The colleague had noticed that funds from her paycheck weren’t making it into her account and worried the same was happening to Mortensen and others at their Oregon alternative newspaper.
And it was, Mortensen said.
When the staff dug deeper into where that money and other cash at the Eugene Weekly was ending up, what they uncovered was “sheer horror,” Mortensen, the editor of the paper based in Eugene, told the Washington Post.
Since 2022, an employee had embezzled at least $90,000 from the newspaper, she alleged. Bills were marked as paid, but major suppliers – including the electric company and the paper’s printer – didn’t get their checks, Mortensen said. As of Dec. 14, company leaders discovered, there wasn’t enough money in the bank for the next round of payroll, she said.
On Dec. 21, the Eugene Weekly’s entire 10-person staff was laid off. The next week, the paper posted a letter to readers breaking the news that, for the first time in 20 years, there would be no new print issue.
“It was just gutting,” Mortensen said.
A Eugene police spokesperson said the department is investigating the alleged embezzlement. No arrests had been made as of Monday evening, and the accused employee, who was fired, has not been publicly identified. The paper’s owners hired forensic accountants to examine its financial records, Mortensen said.
The Eugene Weekly was launched in 1982, first listing community events and, over time, expanding to report news and cover the city’s arts and culture scene. The paper typically prints an issue every Thursday, circulating about 30,000 copies.
While many alternative weeklies face the same financial pressures as traditional media organizations, including a decline in print advertising, the Eugene Weekly had remained relatively stable. There were layoffs in 2008 during the Great Recession, Mortensen said, but in the years since, they found other ways of managing financial struggles, such as reducing pages and cutting sections.
It had not seen a major test to its financial stability in the past 15 years – until December.
The paper’s staff started looking more closely at its records when its accountant asked questions about finishing its bookkeeping for 2022.
As they checked on the retirement funds and other accounts, they learned about the missing money, Mortensen said. The accused employee worked at the paper for at least five years, Mortensen said. The letter to readers described the person as “someone we once trusted.”

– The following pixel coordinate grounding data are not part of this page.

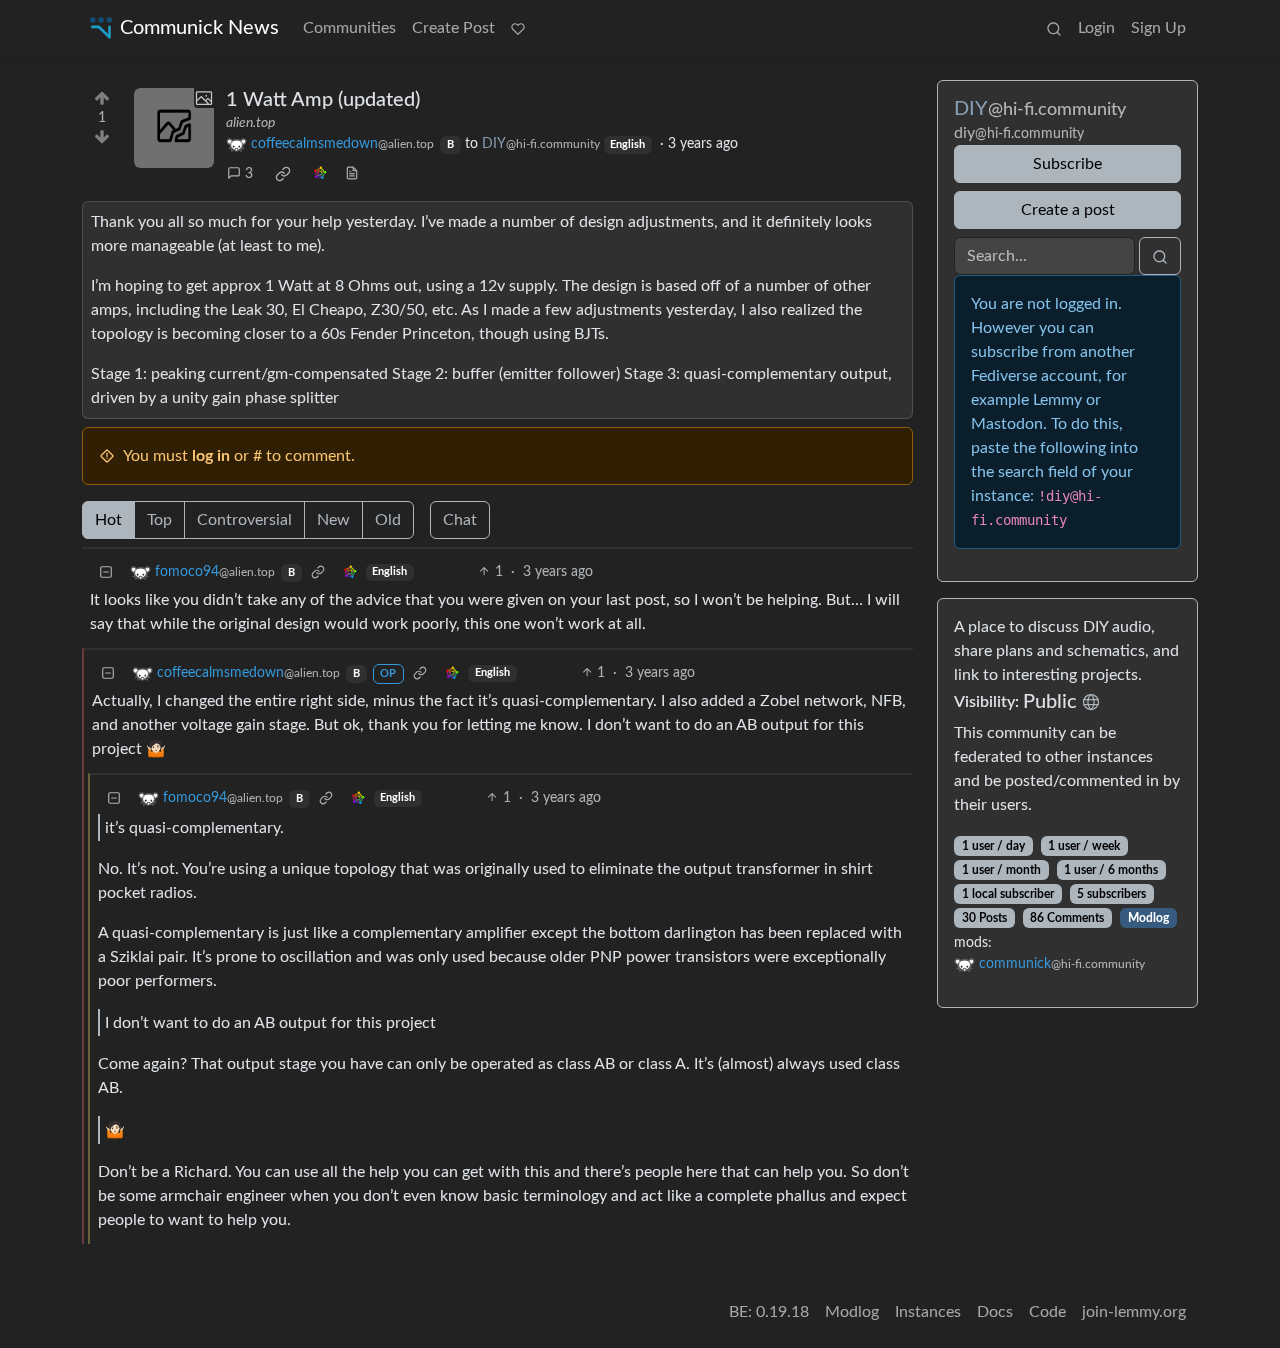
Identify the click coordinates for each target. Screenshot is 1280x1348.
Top (159, 520)
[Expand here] (174, 128)
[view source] (352, 174)
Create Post (453, 28)
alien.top (250, 123)
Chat (460, 520)
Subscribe (1067, 164)
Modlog (1148, 918)
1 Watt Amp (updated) (323, 100)
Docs (995, 1312)
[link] (283, 174)
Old (388, 520)
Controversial (244, 520)
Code (1047, 1312)
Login (1096, 28)
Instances (928, 1312)
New (333, 520)
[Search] (1054, 28)
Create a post (1068, 210)
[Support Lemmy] (518, 28)
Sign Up (1158, 28)
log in (211, 456)
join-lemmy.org (1134, 1312)
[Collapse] (106, 572)
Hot (108, 520)
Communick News (199, 28)
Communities (349, 28)
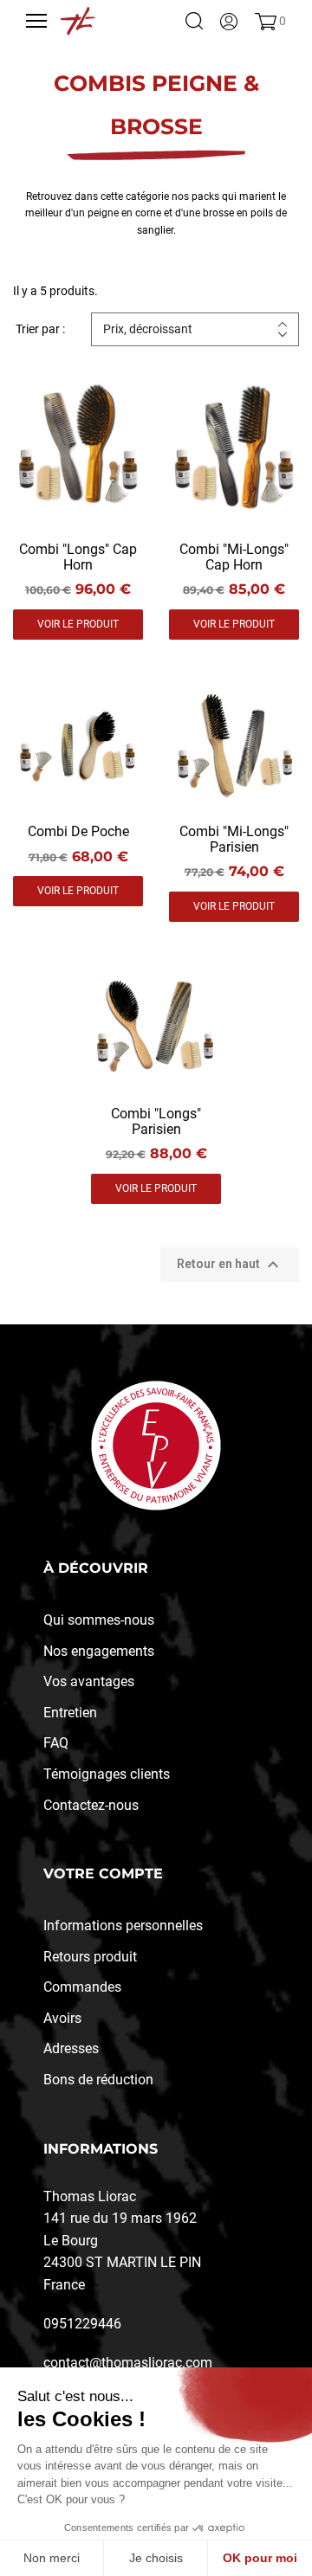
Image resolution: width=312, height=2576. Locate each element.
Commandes (82, 1987)
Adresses (71, 2048)
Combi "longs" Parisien (156, 1121)
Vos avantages (88, 1681)
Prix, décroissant (147, 329)
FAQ (55, 1743)
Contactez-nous (91, 1805)
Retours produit (90, 1956)
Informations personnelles (123, 1925)
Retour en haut (230, 1264)
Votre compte (103, 1873)
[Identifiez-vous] (228, 21)
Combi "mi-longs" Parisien (234, 839)
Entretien (70, 1712)
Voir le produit (78, 624)
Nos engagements (98, 1651)
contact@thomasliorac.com (127, 2362)
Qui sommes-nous (98, 1620)
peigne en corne (124, 213)
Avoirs (62, 2018)
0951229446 (82, 2323)
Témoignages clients (106, 1774)
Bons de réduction (98, 2079)
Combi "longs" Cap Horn (78, 557)
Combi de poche (78, 831)
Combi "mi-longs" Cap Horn (234, 557)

“All of a sudden, all the embezzling balls that were in the air came crashing down, and we began to realize what was going on,” Mortensen said.
It hurt to deliver layoff notices around the holidays to workers she considers to be like family, she added, describing it as tearing the “fabric of your world.”

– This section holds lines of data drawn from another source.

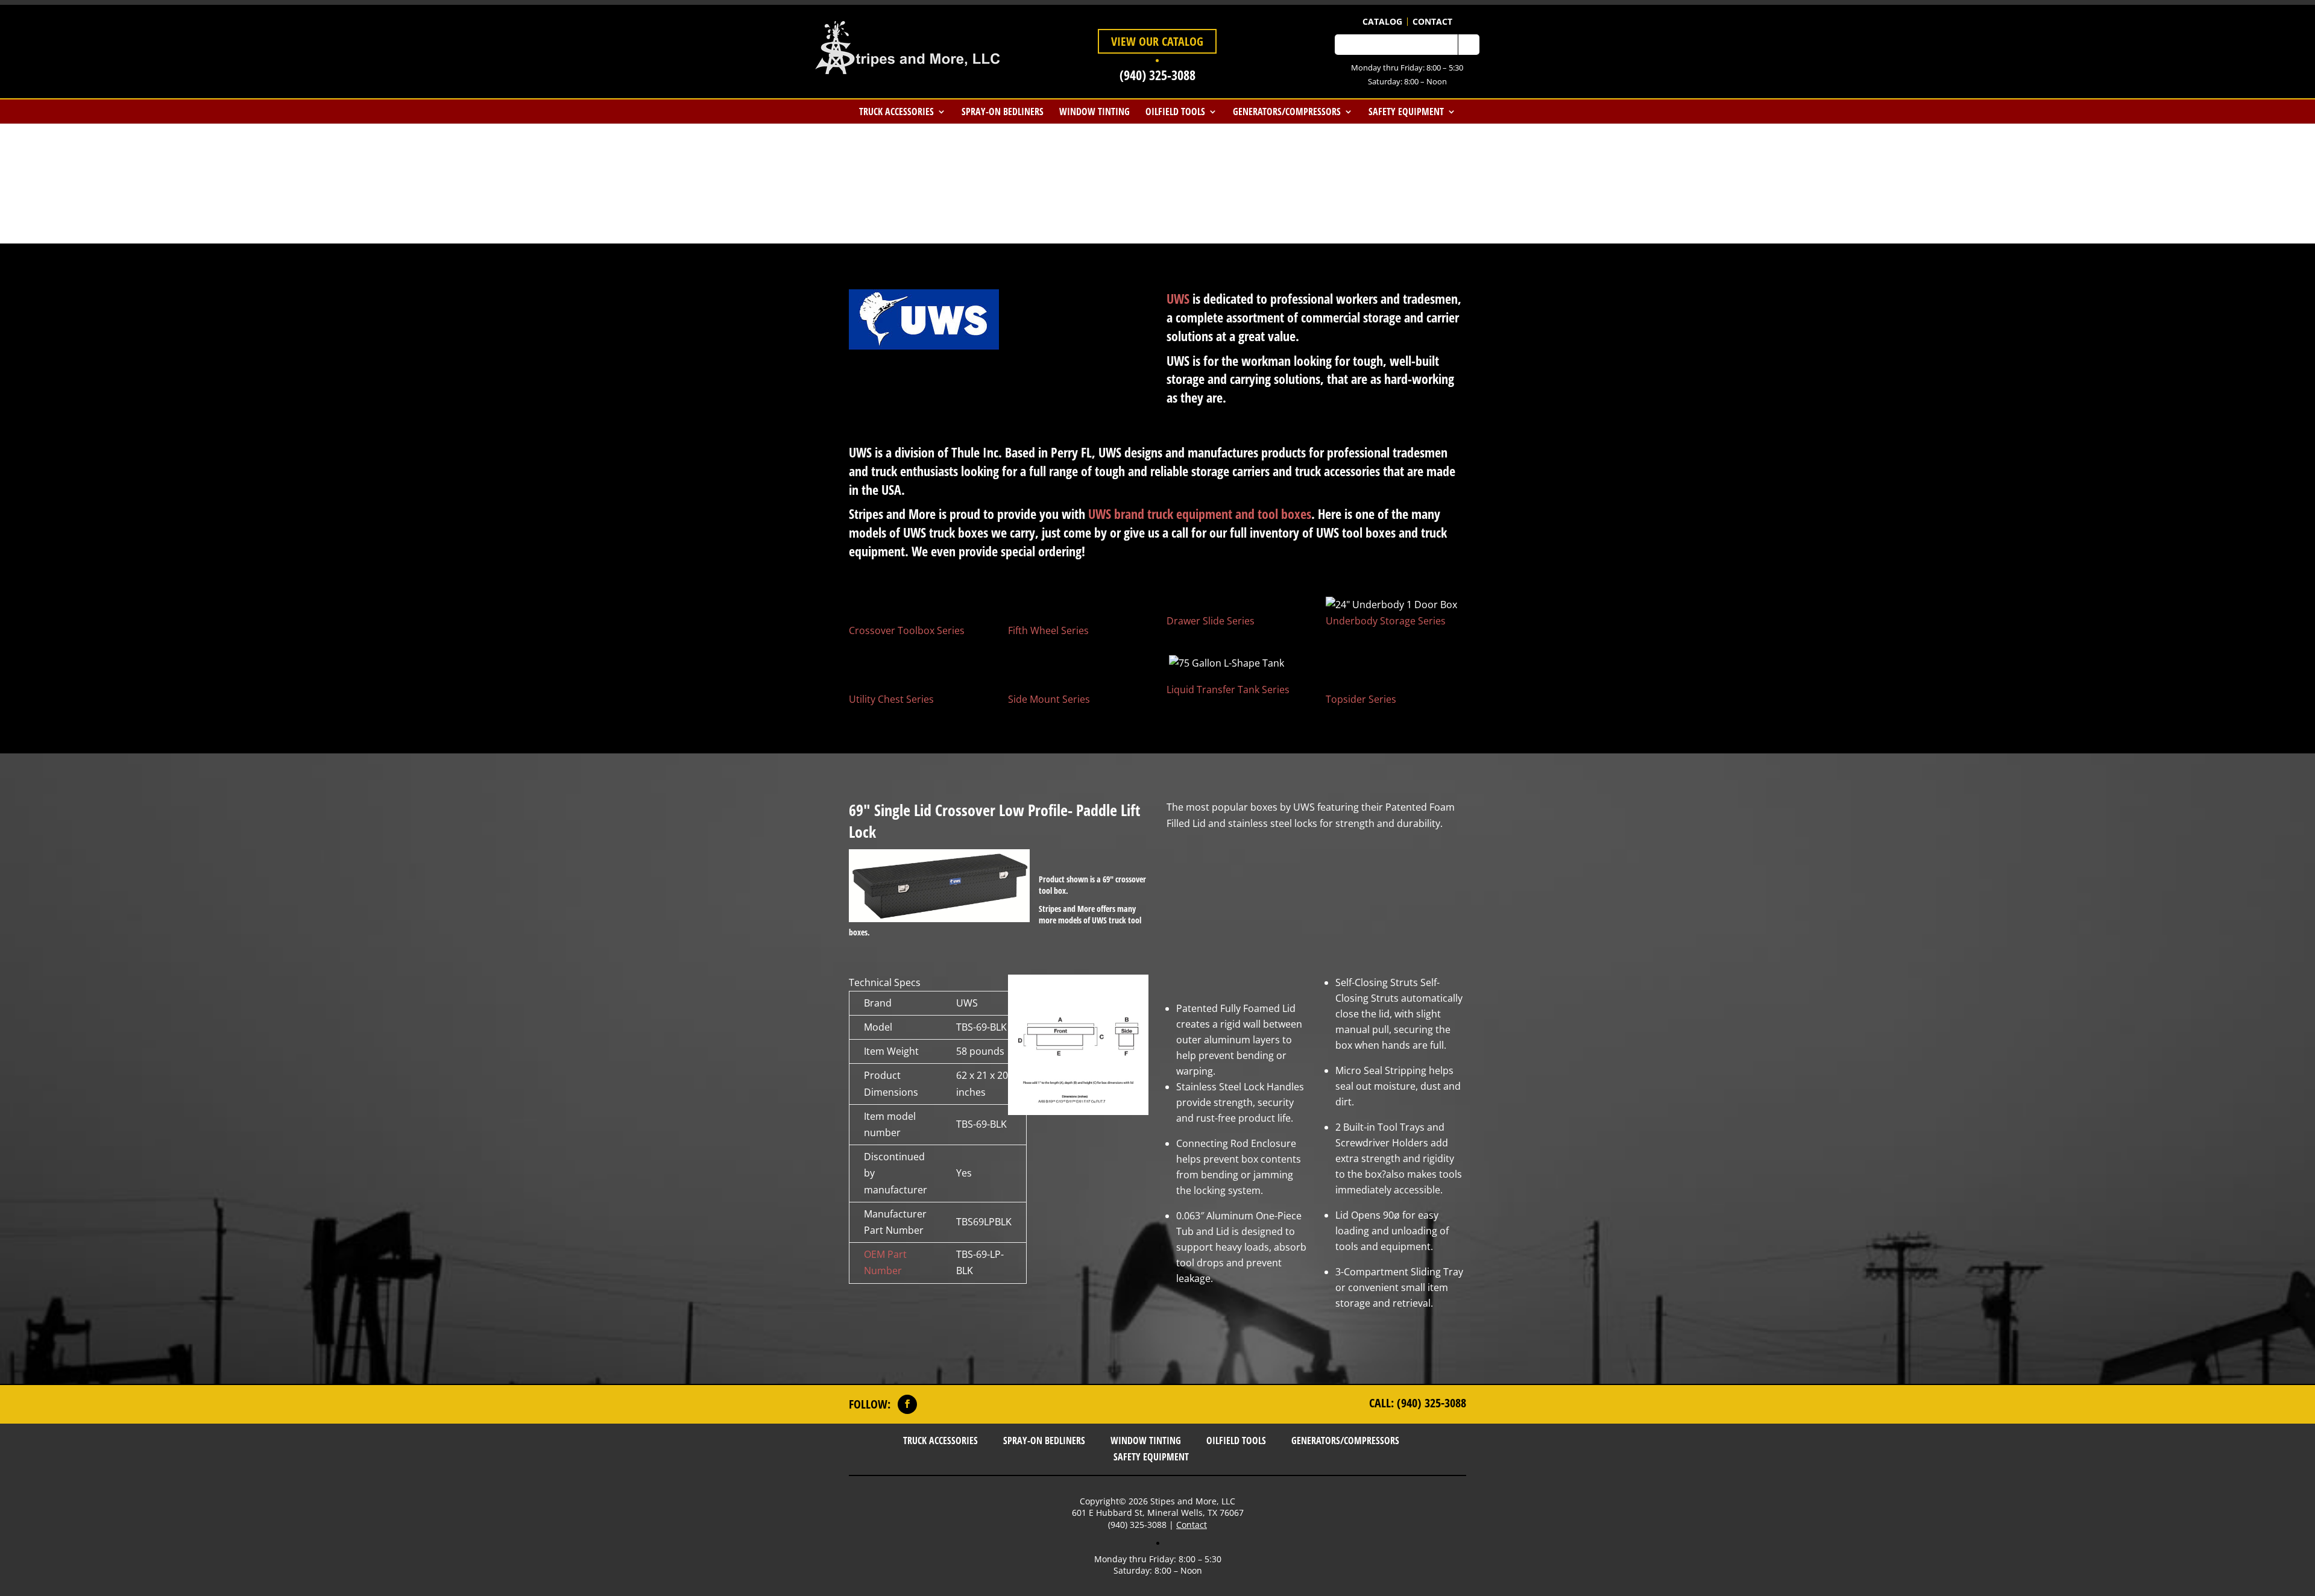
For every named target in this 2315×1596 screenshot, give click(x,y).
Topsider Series (1361, 699)
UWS (1178, 298)
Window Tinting (1094, 111)
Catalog (1382, 21)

Also on Dec. 21, the Eugene Weekly’s last issue went into its news racks around the city. The following week, workers posted red fliers in the same boxes that read “Where’s the Damn Paper?” with QR codes that led readers to the weekly’s letter about its financial woes.
“The scale of this moment is unlike anything we have ever faced,” the Dec. 28 letter to readers said. “But we believe in this newspaper’s mission and we remain determined to keep EW alive.”

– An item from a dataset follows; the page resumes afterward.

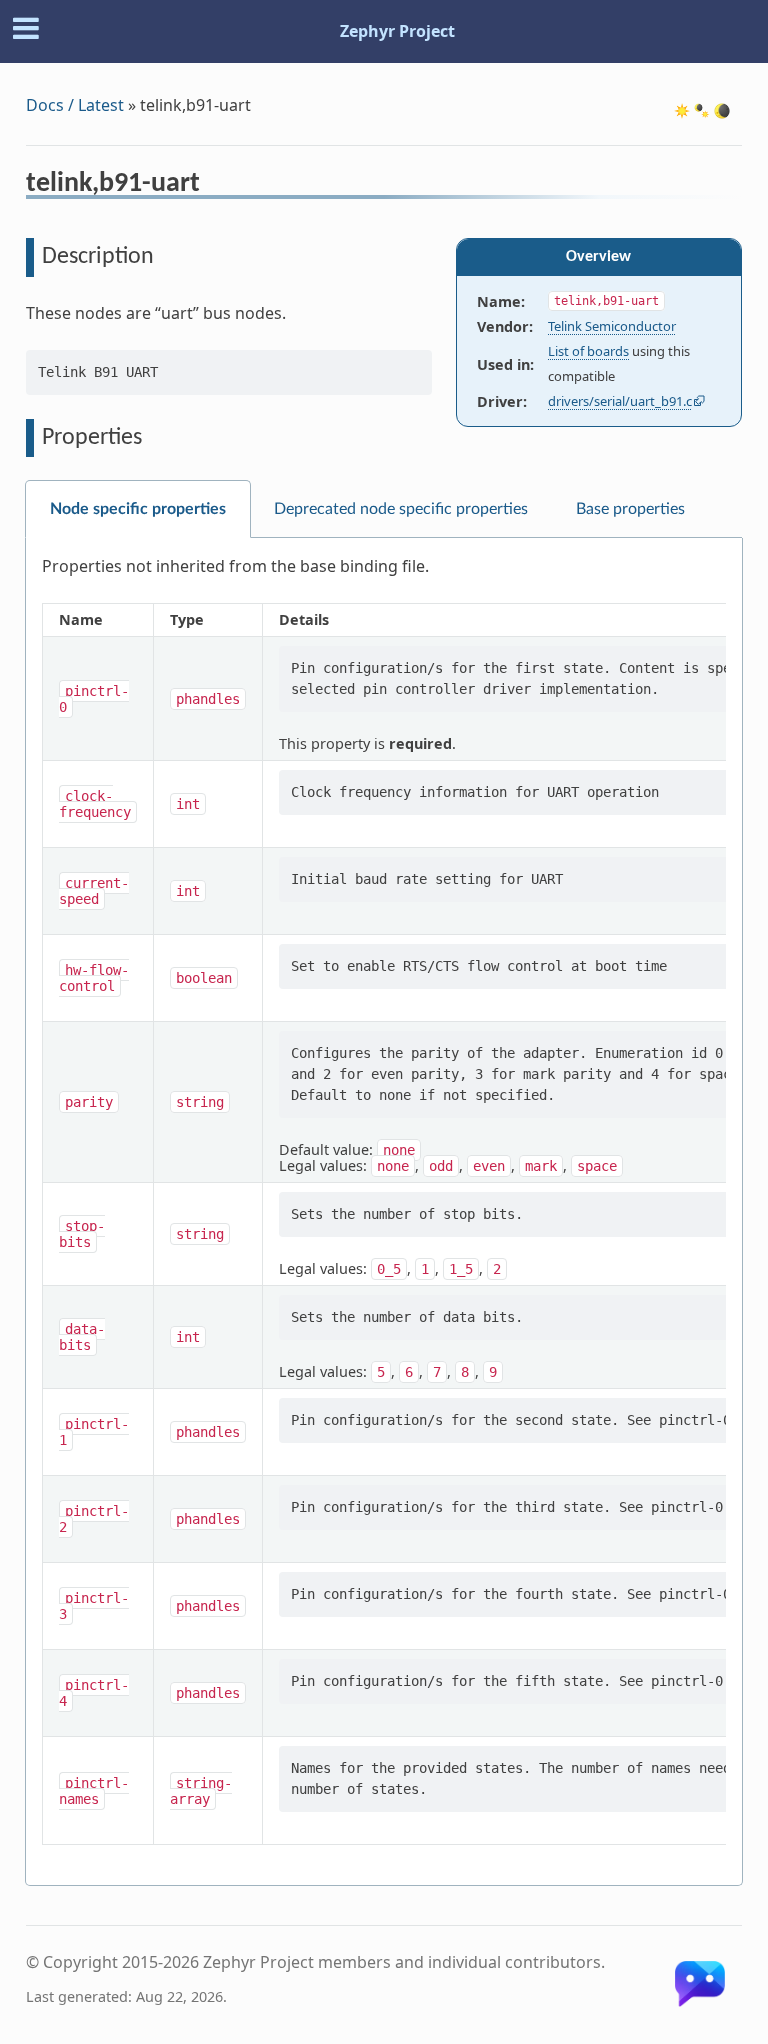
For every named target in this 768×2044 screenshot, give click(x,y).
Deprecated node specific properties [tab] (401, 509)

The newspaper had a history of running on trust, it added, but the staff “learned a hard lesson” and the company “should have had tighter financial systems.”
As Eugene residents learned about the paper’s troubles, the offers to help came in droves. Contributions to the paper’s fundraiser poured in, and readers have stopped by the office to ask how they can help.
Journalism professors from the University of Oregon, which is in Eugene, and former employees of the Register Guard, a daily newspaper in the city, extended their services to help the publication continue its coverage.
And despite the layoffs, some Eugene Weekly staff members – including Mortensen – are still showing up to cover events as planned. Mortensen said she’s not surprised to see the staffers’ dedication to their readers and community.
“It’s the nature of being a journalist at an alt-weekly; we don’t take ‘no’ for an answer,” Mortensen said.